A native of Toledo, Schwalm owns over 200 cookbooks, many purchased on her travels: “I always tweak the recipes a little. My mother, Nancy Kabat, loves to cook, and she has given me her original Julia Child and Betty Crockers. Whenever I am in a new place, I want to learn the recipes and culture of the area, so I buy a cookbook.” Her most treasured book, compiled by her mother, reveals the recipes of her grandmother, some in longhand.



Schwalm’s new menus offer pre-packaged hors d’oeuvres and frozen goodies: “As activities are getting going again, I can make your life easier, whether it’s extra items for breakfast or something to serve when unexpected guests drop by. And having a macaroni and cheese in your freezer for a hungry family sure helps sometimes!”

Before COVID, she delivered food directly to clients’ refrigerators. Until she is able to get vaccinated, Schwalm is responsibly only delivering as far as people’s doors.
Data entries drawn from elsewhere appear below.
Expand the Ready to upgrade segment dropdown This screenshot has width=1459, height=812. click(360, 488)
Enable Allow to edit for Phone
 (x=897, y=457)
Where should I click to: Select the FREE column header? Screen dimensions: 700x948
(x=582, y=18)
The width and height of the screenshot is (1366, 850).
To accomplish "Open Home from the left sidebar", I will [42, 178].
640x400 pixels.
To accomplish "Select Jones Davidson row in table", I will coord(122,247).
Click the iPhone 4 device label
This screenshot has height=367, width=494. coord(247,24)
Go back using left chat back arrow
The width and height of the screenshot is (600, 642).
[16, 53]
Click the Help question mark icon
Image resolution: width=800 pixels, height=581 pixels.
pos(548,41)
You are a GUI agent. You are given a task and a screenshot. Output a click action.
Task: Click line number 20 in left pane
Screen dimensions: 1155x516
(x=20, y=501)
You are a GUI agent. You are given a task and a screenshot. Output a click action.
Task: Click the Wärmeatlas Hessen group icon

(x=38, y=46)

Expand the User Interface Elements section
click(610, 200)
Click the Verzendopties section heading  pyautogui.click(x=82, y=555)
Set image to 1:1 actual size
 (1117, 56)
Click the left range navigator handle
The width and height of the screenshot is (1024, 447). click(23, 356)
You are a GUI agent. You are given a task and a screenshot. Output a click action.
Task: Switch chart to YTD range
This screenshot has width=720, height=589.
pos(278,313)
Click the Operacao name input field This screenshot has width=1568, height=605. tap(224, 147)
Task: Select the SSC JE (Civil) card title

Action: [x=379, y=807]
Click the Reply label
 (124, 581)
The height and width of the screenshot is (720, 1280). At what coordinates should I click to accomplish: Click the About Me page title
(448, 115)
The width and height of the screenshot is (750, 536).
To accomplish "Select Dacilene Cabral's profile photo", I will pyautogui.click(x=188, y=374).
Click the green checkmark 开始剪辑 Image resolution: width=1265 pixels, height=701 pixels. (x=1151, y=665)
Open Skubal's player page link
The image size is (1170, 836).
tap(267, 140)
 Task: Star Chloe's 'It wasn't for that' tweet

She is looking forward to being able to place food back into my client’s homes while they are at work.

“If you are entertaining and want a few appetizers or even dinner dropped off, I am happy to help,” she says. “As restrictions change, I can come into your home and set up your appetizer trays and cheese plates, or I can just drop off everything for you to reheat and set up yourselves. I have been dropping off prepared dinners for clients’ dinner parties for years. I am just advertising this part of my business. If you want a special romantic dinner for you and your spouse, I have dropped or served those as well!”

Schwalm will even help you choose wine to go with your meals. Cheers to that!